> _Passage shown_:
# owner occupied apartment, renting a room



## Smiley2008 (20 Oct 2008)

Hi there! I'm about to let out the 2nd bedroom in my apartment. It's a new situation for me to be in as previous to this I've always been a tenant. Now I own my own place I need some advice about a few things. I hope someone out there can help me. 

1. Lease
 I've been told that in order to protect both myself and the lodger we should both sign a lease.  I found a link to www.topfloor.ie on another thread on this site. It gives a free downloadable standard lease. Is it ok to use something like that? Or do I have to get something drawn up by a solicitor?

2. Rent relief
When I was renting a room myself in the past I claimed rent relief. How do I organise it so my lodger can do the same? Who do I register with?

3. Insurance
My contents insurance covers my own stuff here but I was told it would not cover anything owned by a lodger. Should I advise her to get some sort of insurance herself?

I don't know if these are silly questions or if they should be posted elsewhere, but I hope someone can point me in the right direction.

Thanks in advance.


----------



## Stifster (20 Oct 2008)

1. Lease - that lease on topfloor is pretty comprehensive, without going through it with a fine tooth comb it looks like it has everything you'd need. The PRTB website is quite helpful too.

2. Rent Relief - all the tenant needs is your PPS number, its up to them to sort out the relief.

3. Insurance - advise the tenant to check the suituation herself.


----------



## Dreamerb (21 Oct 2008)

IMHO, the topfloor lease (while good - no quibbles with it) is not appropriate for your situation. It's designed for a formal tenancy, with all the rights and obligations of the Residential Tenancies Act 2004, whereas you're planning only to let a room. That's basically having a lodger, and you don't want to be compelled to give more than 28 days' notice if s/he's driving you climbing up the walls after three weeks.

> _Exercise goal_:
In the forum thread about renting out a room, what does the tenant need from the owner to claim rent relief? The rows that come next are separate material and are unrelated to the forum thread.

> _Provided data_:
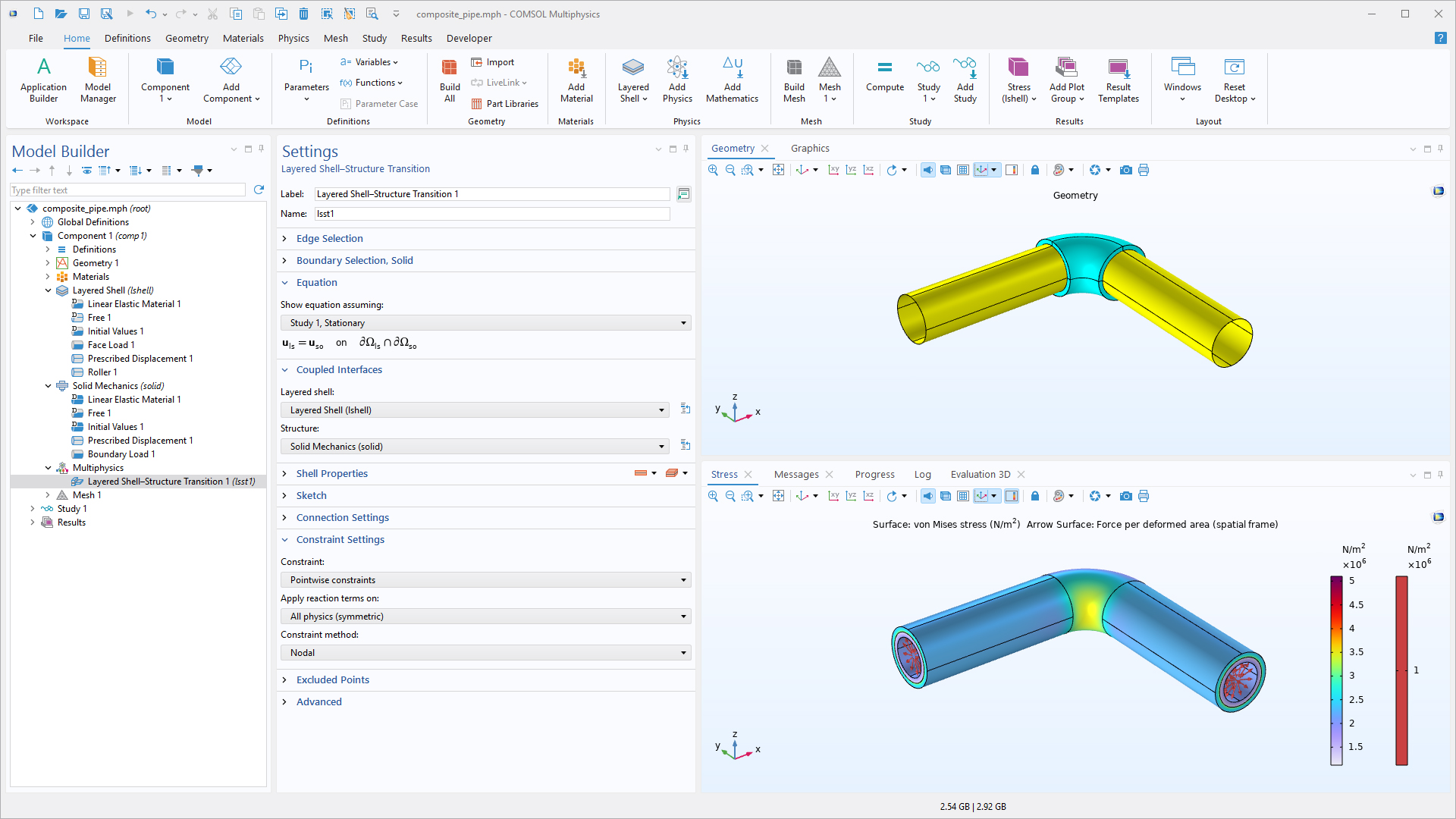Click the von Mises stress color legend bar
Screen dimensions: 1456x819
1336,670
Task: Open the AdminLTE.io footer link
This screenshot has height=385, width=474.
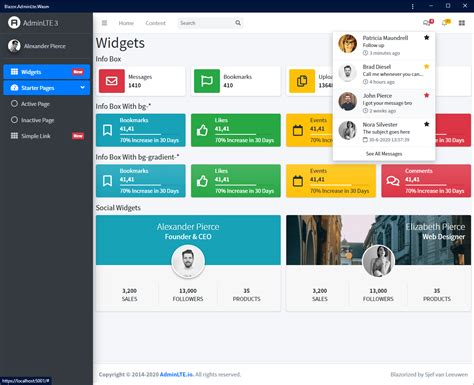Action: tap(176, 374)
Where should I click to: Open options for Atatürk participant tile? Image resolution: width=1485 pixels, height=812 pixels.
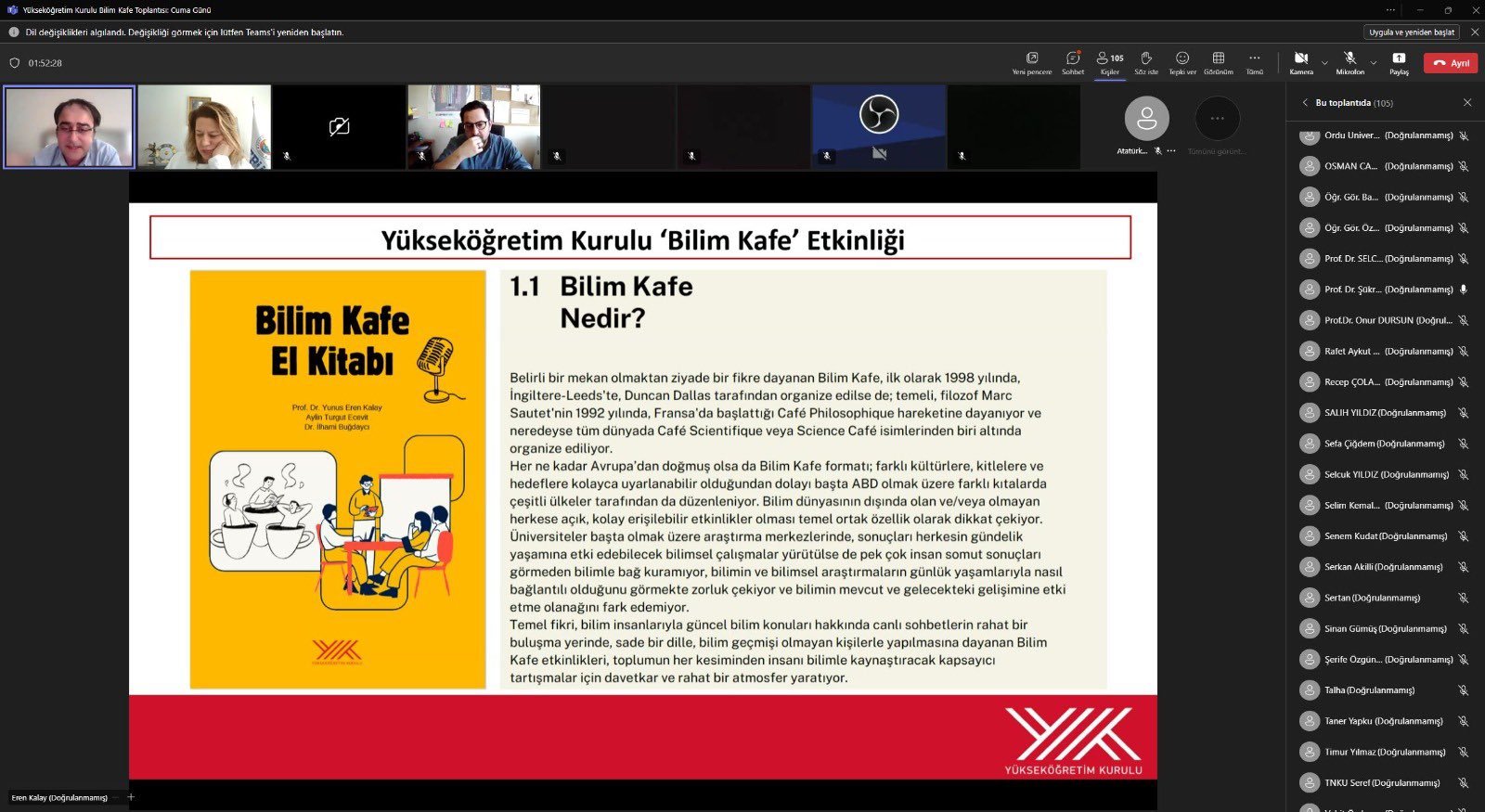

> _Output_:
The owner's PPS number.